类对象
objc_class
定义在objc-runtime-new.h,继承自objc_object,所以后面都叫它类对象好了.
struct objc_class : objc_object {
// Class ISA;
Class superclass;
cache_t cache; // formerly cache pointer and vtable
class_data_bits_t bits; // class_rw_t * plus custom rr/alloc flags
Class getSuperclass() const {...}
void setSuperclass(Class newSuperclass) {...}
class_rw_t *data() const {
return bits.data();
}
void setData(class_rw_t *newData) {
bits.setData(newData);
}
先看这些内容,首先第一个成员是isa,类对象的isa指向元类
第二个成员是Class指针,指向superclass
第三个成员cache是缓存
第四个成员bits存放的是类的具体内容.
然后是getSuperclass() 和setSuperclass(),设置和获取父类.

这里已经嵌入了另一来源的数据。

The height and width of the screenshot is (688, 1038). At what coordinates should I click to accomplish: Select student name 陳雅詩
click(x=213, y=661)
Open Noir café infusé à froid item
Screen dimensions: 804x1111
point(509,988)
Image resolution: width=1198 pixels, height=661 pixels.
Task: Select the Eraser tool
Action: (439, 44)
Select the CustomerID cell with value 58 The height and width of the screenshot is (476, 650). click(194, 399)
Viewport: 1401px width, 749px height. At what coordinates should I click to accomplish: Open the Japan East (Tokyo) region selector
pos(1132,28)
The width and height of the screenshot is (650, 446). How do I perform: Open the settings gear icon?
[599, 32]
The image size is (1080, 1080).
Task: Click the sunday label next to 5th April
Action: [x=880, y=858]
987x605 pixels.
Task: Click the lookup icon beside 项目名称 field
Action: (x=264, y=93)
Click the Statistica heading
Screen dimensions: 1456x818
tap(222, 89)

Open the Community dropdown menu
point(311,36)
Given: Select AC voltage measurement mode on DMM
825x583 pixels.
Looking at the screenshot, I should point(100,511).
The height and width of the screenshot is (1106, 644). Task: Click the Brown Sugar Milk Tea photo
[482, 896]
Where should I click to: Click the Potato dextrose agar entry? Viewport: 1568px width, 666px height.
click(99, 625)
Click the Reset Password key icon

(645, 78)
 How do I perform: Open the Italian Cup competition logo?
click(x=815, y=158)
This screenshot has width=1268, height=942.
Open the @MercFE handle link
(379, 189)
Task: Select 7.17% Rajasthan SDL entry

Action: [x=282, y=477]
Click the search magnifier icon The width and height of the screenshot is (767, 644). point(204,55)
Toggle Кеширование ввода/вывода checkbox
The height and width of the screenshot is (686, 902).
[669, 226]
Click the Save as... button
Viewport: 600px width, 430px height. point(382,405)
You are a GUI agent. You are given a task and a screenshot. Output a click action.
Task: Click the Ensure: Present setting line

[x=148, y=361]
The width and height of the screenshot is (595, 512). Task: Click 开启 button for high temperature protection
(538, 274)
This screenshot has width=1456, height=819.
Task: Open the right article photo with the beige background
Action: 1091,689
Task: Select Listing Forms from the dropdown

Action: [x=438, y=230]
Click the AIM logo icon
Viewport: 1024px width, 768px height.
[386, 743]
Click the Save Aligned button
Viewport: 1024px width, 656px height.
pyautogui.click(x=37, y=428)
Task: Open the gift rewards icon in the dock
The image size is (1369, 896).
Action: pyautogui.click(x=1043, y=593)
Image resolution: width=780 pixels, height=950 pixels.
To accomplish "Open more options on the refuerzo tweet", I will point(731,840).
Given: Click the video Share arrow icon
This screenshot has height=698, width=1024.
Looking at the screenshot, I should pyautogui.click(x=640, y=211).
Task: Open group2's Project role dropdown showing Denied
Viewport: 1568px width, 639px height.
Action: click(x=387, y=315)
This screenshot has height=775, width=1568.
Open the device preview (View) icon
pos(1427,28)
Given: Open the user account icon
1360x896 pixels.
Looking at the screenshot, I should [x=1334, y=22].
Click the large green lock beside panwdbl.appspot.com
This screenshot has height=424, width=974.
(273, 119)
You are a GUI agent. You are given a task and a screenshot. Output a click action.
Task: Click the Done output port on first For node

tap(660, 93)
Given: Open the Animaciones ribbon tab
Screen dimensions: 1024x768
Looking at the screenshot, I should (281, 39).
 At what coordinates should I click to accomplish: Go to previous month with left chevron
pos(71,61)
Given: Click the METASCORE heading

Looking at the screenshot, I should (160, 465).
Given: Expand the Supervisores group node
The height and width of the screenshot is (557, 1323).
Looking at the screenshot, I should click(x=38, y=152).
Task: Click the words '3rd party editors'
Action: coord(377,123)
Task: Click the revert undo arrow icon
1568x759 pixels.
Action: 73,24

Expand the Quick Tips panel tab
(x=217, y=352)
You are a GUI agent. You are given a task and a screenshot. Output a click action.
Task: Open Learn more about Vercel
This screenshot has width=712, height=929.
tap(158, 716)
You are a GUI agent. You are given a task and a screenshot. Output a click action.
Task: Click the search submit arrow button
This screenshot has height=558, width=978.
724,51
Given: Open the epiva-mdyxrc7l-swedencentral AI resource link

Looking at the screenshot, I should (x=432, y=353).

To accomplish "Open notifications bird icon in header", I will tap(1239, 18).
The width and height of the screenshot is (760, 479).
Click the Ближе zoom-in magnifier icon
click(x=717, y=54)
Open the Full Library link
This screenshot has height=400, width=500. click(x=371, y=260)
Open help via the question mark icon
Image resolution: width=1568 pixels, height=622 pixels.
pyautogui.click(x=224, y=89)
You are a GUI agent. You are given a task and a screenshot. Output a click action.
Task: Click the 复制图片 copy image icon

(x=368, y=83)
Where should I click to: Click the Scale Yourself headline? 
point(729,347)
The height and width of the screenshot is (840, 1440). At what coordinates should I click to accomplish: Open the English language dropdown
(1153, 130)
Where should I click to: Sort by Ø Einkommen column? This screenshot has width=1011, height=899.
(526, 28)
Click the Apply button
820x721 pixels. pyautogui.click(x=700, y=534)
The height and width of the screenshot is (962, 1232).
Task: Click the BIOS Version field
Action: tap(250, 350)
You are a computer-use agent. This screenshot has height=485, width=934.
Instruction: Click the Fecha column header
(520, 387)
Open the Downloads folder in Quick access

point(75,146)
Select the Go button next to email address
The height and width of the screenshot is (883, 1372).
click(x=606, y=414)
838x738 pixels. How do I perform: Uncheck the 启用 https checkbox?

如果是arm64e环境,并且ISA_SIGNING_SIGN_MODE不是NONE,就会在set的时候签名,在get的时候解签,
否则就直接给superclass赋值,以及直接返回superclass.
最下面两个函数,设置和获取一个class_rw_t *,可以看到调用的是bits的方法
所以class_rw_t和class_data_bits_t是关联的,分别看看这两个结构体,
class_data_bits_t
#if __LP64__
#define FAST_DATA_MASK 0x00007ffffffffff8UL
#else
#define FAST_DATA_MASK 0xfffffffcUL
struct class_data_bits_t {
friend objc_class;
uintptr_t bits;
public:
class_rw_t* data() const {
return (class_rw_t *)(bits & FAST_DATA_MASK);
}
void setData(class_rw_t *newData)
{
ASSERT(!data() || (newData->flags & (RW_REALIZING | RW_FUTURE)));
// Set during realization or construction only. No locking needed.
// Use a store-release fence because there may be concurrent
// readers of data and data's contents.
uintptr_t newBits = (bits & ~FAST_DATA_MASK) | (uintptr_t)newData;
atomic_thread_fence(memory_order_release);
bits = newBits;
}
// Get the class's ro data, even in the presence of concurrent realization.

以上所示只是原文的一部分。